News: Quick Takes

Election board’s absentee ballot settlement upheld, legislature to appeal

Senate leader Phil Berger, R-Rockingham, and House Speaker Tim Moore, R-Cleveland, at a May 2018 news conference. (CJ Photo by Don Carrington)
Senate leader Phil Berger, R-Rockingham, and House Speaker Tim Moore, R-Cleveland, at a May 2018 news conference. (CJ Photo by Don Carrington)

Superior Court Judge Bryan Collins signed off on a deal letting the State Board of Elections rewrite several parts of a state election law dealing with absentee ballots in the current election cycle.

Collins ruled from the bench on Friday, Oct. 2. He’s expected to issue a written order soon. Leaders of the General Assembly, who are defendant-intervenors in the case, plan an immediate appeal.
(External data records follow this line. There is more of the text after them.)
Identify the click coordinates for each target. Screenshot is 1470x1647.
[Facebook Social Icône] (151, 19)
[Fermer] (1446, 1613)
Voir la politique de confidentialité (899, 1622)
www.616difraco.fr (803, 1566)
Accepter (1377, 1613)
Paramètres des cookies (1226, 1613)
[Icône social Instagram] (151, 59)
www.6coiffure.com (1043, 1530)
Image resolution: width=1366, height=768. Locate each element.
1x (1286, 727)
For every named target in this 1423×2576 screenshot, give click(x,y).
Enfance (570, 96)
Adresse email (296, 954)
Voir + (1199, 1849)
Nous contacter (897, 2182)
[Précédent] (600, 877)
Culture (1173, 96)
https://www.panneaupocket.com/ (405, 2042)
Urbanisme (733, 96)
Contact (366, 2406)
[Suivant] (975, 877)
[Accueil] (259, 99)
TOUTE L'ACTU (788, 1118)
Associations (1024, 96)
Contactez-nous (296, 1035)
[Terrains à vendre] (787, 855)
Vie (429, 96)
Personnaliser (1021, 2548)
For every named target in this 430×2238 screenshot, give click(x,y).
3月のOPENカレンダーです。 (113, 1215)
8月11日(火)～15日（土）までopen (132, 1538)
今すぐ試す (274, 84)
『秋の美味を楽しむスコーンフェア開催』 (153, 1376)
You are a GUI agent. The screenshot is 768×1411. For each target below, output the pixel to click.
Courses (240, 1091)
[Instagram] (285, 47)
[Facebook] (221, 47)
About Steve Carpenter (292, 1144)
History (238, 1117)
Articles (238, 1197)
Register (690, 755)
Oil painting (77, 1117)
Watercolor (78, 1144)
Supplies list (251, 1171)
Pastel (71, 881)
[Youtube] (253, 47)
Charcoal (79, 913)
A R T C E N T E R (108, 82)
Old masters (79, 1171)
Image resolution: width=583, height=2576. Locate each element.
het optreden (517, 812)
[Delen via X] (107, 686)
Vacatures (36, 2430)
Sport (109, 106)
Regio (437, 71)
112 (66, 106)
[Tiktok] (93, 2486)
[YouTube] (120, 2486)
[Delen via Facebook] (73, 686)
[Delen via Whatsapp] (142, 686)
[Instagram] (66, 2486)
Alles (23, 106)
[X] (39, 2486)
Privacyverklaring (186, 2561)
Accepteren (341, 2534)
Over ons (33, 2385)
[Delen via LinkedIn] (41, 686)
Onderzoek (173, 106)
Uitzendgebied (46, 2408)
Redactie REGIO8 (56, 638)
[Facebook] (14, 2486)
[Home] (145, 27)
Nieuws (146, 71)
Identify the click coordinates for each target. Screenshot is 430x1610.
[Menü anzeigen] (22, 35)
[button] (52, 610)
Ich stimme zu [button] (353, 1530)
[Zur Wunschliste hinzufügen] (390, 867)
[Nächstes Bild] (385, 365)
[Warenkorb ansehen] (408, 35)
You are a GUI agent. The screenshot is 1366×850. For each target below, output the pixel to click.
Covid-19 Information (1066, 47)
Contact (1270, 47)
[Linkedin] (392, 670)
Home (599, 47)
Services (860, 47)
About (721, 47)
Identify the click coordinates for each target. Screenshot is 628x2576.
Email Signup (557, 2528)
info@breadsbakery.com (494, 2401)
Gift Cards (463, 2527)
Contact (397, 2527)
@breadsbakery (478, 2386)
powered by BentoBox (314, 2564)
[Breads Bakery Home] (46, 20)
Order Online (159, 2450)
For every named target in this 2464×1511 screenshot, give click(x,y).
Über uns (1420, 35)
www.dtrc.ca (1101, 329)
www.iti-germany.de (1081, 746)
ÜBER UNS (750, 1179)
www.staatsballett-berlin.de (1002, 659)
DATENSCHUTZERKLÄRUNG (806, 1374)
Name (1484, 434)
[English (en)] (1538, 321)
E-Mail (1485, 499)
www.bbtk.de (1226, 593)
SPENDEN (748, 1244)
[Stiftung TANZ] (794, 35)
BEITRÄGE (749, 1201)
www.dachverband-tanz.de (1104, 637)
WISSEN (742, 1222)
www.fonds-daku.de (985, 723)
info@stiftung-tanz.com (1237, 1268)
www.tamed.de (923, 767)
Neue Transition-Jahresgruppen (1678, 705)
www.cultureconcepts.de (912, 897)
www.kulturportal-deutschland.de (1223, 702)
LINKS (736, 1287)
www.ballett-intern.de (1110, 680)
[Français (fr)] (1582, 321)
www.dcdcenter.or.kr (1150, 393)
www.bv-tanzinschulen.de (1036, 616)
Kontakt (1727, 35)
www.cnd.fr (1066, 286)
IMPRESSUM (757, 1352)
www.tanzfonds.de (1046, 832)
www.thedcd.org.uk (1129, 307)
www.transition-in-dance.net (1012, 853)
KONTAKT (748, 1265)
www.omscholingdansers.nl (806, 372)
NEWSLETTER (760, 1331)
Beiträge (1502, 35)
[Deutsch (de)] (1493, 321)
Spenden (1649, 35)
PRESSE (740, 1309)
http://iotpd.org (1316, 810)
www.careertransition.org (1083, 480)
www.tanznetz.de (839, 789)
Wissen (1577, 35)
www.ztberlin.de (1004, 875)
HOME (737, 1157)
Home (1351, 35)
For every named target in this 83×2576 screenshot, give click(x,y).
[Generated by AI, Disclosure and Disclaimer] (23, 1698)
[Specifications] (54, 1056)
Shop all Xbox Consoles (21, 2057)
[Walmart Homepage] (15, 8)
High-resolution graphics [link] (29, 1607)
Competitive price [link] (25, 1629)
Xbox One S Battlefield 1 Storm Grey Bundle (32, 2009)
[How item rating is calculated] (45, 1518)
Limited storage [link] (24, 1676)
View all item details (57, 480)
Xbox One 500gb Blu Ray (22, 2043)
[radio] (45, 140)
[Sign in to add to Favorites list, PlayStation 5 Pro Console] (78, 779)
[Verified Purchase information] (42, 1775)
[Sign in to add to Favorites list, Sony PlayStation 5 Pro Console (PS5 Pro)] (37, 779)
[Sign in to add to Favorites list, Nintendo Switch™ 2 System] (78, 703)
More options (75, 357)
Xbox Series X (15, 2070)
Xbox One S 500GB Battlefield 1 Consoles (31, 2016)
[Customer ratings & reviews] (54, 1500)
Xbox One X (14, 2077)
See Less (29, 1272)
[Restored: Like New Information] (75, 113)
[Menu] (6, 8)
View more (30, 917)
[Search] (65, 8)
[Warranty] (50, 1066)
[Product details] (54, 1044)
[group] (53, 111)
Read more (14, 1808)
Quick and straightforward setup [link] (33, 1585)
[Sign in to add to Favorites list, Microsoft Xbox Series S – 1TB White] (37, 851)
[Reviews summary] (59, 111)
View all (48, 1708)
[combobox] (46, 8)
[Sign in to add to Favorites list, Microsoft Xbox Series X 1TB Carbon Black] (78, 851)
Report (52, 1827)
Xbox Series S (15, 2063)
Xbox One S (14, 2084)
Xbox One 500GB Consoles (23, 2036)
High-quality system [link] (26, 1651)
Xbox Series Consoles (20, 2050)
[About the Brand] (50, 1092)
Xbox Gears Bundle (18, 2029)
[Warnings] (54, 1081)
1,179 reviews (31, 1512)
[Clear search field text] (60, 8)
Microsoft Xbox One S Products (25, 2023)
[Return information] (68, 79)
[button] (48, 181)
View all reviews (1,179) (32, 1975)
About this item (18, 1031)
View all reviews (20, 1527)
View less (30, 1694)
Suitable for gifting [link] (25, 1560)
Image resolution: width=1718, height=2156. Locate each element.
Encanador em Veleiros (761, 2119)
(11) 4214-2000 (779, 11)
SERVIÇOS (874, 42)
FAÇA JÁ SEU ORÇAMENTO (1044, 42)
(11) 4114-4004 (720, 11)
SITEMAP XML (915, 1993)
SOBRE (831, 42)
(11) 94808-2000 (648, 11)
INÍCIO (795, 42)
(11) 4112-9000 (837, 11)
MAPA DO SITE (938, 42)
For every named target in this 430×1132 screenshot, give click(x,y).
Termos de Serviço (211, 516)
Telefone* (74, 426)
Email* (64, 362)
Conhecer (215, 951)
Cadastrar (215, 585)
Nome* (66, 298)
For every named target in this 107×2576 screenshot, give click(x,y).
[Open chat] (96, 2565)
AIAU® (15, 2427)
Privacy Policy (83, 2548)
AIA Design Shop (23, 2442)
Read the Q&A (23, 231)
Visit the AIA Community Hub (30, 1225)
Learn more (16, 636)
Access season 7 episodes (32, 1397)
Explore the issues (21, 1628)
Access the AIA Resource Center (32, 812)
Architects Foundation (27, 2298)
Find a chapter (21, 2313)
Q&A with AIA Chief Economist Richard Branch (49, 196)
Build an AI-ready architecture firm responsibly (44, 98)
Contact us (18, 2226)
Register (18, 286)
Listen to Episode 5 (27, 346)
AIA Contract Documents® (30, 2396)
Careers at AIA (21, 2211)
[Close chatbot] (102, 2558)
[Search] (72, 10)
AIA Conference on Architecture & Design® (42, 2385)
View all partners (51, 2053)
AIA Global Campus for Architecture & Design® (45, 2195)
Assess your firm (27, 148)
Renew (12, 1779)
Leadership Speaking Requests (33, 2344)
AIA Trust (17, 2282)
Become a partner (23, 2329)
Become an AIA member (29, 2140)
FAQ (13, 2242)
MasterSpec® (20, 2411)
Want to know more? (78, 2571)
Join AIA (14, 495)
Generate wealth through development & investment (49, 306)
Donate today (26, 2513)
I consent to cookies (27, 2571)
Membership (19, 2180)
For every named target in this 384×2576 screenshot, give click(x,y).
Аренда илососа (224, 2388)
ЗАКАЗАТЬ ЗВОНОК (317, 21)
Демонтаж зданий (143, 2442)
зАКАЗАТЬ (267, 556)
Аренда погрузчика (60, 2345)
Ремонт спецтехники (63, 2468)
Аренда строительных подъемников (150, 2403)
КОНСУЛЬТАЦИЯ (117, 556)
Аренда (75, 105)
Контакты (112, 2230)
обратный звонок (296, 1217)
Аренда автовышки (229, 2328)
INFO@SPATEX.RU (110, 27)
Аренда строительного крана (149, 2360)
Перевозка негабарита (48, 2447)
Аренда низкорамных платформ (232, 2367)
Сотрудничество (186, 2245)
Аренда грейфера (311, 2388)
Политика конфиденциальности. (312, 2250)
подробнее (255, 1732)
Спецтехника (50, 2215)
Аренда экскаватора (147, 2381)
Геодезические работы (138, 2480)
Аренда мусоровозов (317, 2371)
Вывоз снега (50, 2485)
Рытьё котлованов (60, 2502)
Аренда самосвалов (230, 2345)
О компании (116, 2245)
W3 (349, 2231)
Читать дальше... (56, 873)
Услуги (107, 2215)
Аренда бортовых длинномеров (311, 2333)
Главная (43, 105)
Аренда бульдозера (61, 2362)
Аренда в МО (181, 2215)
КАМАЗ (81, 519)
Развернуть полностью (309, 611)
The settlement agreement in N.C. Alliance of Retired Americans vs. NCSBE is one of a raft of lawsuits brought by Democratic legal heavyweight Marc Elias against the state. Republicans say the litigation is intended to undermine the integrity of the election, in which more than 300,000 absentee ballots already have been cast. The Alliance is a group affiliated with the AFL-CIO labor union.

In the settlement, the board of elections agreed to revise several parts of House Bill 1169, a bill meant to make voting easier during the COVID-19 pandemic without compromising election security. It passed by supermajorities in both the state House and Senate and was signed by Gov. Roy Cooper.

Three big changes: Absentee ballots could be deposited in unmanned drop boxes and wouldn’t have to be recorded at local elections boards; they would count if received as late as nine days after the election, rather than the three day limit in H.B. 1169; and ballots lacking a witness signature could be “cured” or counted if the voter simply informs election officials that he cast a ballot.

State lawmakers called the deal a “collusive settlement” and said it undermined the legislature’s authority under the U.S. Constitution to set election law and regulations.

“Judge Collins, who issued a ruling last year trying to deem the entire legislature a ‘usurper body,’ unsurprisingly sided with unelected Democrats in their effort to rewrite election law while voting is already underway,” Senate leader Phil Berger, R-Rockingham, said in a news release.

In Collins’ “usurper” ruling, he tried to throw out voter-passed amendments to the state constitution reducing the top state income tax rate and requiring voter ID at the polls, claiming the General Assembly members who put the amendments on the ballot were elected from unconstitutional districts. A 2-1 Court of Appeals majority reversed the ruling.

 “Collins’ lawless ruling last year was overturned unanimously on appeal, and we expect the same result this time,” the senator said.

 “We will not stop fighting to uphold the law, which a bipartisan supermajority enacted earlier this year, that protects against absentee ballot fraud.”

 In a separate statement, House Speaker Tim Moore, R-Cleveland, said, “We strongly disagree with this decision and will continue to use every legal avenue available to ensure voter confidence in this election by defending North Carolina law against this collusive settlement.”